Tuesday, April 17, 2007


Like so many others, I've spent much of my day wondering "why" and "how" something like the shooting rampage at Virginia Tech could have happened, and my mind and heart turns to the families of those affected. For each person who lost a life, there is a mother, father, aunt, cousin, best friend, spouse or child or even just a neighbor who adored the person. It's so sad, really, when there are so many people and you multiply that by those who will miss them. My thoughts and my heart are with them all.

Then there's the question of those two hours when 2 were already dead in the dorms, yet others were allowed to wander through their typical morning routine and schedule unknowing. I heard the response from officials that it was thought to be an isolated incident domestic in nature that was done and over already and that the suspect had likely left the campus and perhaps was leaving the state, but I don't understand that. I wasn't there, that's true, but common sense would say that a decent standard emergency response would be something different from this. Especially in this day and age of instant information. If a killer is on the loose, why not lock down right then? What's the worst that would happen if it turns out that the suspect had indeed left and was no longer a threat - so a few classes would be missed, but 30 more real people with real families and loved ones are more likely to live. Really, locking down right then, after a double murder, doesn't seem like such a stretch. You can always re-open things once the person is in custody or once it's more certain that there is no immediate danger. Sending warnings about the first shooting (no mention that 2 were dead) several minutes after 30 more were already dead in the second shooting and only then deciding to lock things down just doesn't make much sense. Maybe it's hard in the heat of the moment to make good decisions - I could see that - but that's why it's critical to have this kind of thing even as a general plan in mind in advance. No plan can address every possible situation, but this one seemed like a good candidate for even a simple plan to quickly (not 2 hours later) notify everyone and temporarily suspend normal schedules.

I'm still amazed at how quickly information travels because of the internet and blogging. Long before anyone official could provide much information, it was all right there online - sure, there are rumors and speculation (which then get dispelled) to sort through and eventually separate from fact, but it is still just amazing how instant the first hand accounts are posted and how students used this instant information to get info and stay connected.

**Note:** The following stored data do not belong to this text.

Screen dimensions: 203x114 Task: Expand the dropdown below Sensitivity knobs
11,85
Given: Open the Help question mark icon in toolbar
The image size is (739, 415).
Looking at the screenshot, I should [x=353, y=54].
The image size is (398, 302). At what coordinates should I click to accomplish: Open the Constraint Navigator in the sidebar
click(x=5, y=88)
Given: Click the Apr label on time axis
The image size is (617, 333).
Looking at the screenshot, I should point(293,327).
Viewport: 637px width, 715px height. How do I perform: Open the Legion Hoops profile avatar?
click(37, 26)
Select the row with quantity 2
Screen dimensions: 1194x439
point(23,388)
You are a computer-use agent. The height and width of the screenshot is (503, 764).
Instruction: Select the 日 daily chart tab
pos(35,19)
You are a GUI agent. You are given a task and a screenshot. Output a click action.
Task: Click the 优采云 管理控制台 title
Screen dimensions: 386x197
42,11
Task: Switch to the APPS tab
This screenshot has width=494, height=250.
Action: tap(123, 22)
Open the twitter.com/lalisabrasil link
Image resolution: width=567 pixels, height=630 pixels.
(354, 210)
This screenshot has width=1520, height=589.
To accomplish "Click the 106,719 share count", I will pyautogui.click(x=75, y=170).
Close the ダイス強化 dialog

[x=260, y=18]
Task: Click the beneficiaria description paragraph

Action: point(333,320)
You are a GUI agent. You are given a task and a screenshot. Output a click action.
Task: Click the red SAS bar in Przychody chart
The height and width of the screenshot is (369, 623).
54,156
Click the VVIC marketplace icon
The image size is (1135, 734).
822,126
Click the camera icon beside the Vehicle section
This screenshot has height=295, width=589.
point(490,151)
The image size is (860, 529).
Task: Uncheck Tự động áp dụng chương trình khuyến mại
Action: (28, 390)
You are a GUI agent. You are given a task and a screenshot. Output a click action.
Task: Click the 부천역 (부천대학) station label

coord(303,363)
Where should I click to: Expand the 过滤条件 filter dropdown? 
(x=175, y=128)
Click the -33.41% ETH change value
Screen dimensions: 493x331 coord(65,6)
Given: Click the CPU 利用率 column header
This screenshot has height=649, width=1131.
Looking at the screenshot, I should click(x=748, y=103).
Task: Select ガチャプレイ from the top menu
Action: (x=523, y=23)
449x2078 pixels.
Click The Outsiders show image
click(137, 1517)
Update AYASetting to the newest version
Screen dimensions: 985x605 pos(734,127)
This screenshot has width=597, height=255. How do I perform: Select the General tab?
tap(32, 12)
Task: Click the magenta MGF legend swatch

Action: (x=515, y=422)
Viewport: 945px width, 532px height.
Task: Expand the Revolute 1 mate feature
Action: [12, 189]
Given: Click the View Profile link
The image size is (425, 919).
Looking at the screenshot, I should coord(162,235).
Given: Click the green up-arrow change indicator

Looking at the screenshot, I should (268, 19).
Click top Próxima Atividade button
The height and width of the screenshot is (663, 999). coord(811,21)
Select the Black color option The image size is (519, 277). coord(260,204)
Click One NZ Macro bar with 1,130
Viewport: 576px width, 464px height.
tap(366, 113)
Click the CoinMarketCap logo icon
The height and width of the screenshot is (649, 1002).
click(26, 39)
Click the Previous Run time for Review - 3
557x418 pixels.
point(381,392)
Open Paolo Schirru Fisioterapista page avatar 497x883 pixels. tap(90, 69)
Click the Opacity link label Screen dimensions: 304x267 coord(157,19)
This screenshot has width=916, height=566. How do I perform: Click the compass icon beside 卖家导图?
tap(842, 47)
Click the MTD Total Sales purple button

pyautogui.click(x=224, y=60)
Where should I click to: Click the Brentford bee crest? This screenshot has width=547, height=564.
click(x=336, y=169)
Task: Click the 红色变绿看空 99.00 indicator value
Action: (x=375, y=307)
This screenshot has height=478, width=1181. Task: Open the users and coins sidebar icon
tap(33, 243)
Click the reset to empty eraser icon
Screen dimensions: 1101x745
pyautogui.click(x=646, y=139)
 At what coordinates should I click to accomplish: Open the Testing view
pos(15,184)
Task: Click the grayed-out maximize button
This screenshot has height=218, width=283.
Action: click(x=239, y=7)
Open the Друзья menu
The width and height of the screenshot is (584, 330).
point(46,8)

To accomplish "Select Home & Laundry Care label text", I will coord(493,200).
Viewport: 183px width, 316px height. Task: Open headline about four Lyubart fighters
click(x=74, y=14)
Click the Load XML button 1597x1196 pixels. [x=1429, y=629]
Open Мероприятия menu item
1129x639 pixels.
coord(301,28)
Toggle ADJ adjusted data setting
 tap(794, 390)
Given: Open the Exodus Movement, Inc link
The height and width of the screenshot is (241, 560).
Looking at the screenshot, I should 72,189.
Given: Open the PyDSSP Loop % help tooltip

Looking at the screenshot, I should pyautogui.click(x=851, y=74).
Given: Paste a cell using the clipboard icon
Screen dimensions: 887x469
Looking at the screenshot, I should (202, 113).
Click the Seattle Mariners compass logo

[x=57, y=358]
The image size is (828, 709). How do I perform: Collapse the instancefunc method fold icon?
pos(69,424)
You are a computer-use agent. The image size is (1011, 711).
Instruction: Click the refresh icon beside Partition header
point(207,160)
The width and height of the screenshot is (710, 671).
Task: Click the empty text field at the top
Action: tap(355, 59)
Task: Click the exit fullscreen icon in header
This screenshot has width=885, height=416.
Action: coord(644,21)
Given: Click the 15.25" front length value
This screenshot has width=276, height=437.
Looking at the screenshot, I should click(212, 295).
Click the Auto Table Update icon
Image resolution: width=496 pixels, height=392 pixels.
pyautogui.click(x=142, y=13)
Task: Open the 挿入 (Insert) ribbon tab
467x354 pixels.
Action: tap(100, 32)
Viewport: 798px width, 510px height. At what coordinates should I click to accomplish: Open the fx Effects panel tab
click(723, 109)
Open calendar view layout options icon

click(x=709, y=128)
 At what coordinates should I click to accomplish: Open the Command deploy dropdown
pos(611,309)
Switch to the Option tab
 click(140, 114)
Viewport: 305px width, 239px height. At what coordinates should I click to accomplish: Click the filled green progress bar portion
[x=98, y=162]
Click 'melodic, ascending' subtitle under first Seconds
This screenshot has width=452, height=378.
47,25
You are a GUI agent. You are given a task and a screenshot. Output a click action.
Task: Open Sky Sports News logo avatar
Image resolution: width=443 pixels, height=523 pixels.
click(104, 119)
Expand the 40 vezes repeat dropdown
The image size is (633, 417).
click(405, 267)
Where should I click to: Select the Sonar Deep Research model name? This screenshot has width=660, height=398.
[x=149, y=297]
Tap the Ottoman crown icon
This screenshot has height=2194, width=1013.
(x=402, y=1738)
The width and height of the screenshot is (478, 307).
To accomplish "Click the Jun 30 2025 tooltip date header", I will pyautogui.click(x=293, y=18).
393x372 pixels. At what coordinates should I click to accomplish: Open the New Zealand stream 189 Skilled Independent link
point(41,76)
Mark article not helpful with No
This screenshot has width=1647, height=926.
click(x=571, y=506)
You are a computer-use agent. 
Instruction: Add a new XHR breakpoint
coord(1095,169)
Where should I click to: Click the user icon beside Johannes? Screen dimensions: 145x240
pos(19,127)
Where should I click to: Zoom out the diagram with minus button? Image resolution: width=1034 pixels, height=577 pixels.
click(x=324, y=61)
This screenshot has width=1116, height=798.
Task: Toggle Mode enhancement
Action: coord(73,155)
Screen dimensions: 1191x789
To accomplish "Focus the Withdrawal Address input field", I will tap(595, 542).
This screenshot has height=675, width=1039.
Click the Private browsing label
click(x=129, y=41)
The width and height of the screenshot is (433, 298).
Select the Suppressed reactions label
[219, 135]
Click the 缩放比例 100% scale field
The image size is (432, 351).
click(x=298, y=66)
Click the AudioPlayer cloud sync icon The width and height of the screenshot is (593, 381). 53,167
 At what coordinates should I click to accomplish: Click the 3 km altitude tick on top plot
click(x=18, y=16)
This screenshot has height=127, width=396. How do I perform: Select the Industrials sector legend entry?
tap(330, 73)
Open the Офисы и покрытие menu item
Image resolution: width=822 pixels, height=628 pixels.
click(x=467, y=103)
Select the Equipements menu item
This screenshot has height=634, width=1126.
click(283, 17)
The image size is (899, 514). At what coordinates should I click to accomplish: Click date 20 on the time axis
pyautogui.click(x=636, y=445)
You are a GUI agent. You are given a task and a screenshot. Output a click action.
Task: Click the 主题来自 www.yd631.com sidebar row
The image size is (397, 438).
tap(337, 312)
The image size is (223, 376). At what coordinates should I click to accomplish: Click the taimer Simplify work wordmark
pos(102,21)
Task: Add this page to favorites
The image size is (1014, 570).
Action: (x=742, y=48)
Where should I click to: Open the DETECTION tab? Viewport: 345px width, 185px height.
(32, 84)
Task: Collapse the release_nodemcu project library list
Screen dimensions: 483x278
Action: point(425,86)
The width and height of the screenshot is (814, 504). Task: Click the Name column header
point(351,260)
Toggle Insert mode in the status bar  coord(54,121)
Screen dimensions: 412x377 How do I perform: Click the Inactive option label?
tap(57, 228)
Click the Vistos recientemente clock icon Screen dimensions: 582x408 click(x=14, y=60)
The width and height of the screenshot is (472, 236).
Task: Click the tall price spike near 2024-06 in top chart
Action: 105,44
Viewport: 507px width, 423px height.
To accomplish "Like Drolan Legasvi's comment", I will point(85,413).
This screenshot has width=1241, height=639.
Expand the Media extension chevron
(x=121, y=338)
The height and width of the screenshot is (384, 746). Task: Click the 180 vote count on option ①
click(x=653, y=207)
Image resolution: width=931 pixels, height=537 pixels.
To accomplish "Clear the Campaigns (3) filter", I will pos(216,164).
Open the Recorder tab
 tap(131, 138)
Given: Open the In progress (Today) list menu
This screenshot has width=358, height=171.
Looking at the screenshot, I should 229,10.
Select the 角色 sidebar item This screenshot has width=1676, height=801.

Let's use this amazing technology for good.

Until then, more information is sure to come out in the days to follow, and hopefully some reflection on how our schools, workplaces and other areas where we spend so much time can be made safer or better plans put into place in case those safety measures fail because this one makes me shake my head and wonder if the outcome could have been and would have been different - I think there's a good chance the answer is yes.

Wednesday, April 11, 2007


Eyebrows are such an odd and funny thing. For the first several years of my adult life I blissfully went about my life giving my eyebrows not a second thought. They were just there, and that was it. I knew that my mom used to go and let them put hot wax on her face because of her bushy eyebrows, but I was too young to really "get it." Then one day while in Japan my very dear and apparently very gay friend calls to explain the trouble he was having with plucking his eyebrows. It seems that as soon as he would do one side and then try to make the other match, that second side would have just a little less, so he'd go back to that first side to even it out, but then that side would have less and so on and so on trying to get them even in an endless and vicious cycle of pain and unsymmetrical-ness. Out of curiosity and in support of my friend, I bought some tweezers and gave it a try. Sitting on the tatami in the hot summer giving this thing a try, after just a couple of token plucks I started sweating even more from the anticipation of each little pain as I plucked and my legs started sticking to the tatami, so I decided it hurt too much and went back to not bothering. And I didn't bother again for a long time.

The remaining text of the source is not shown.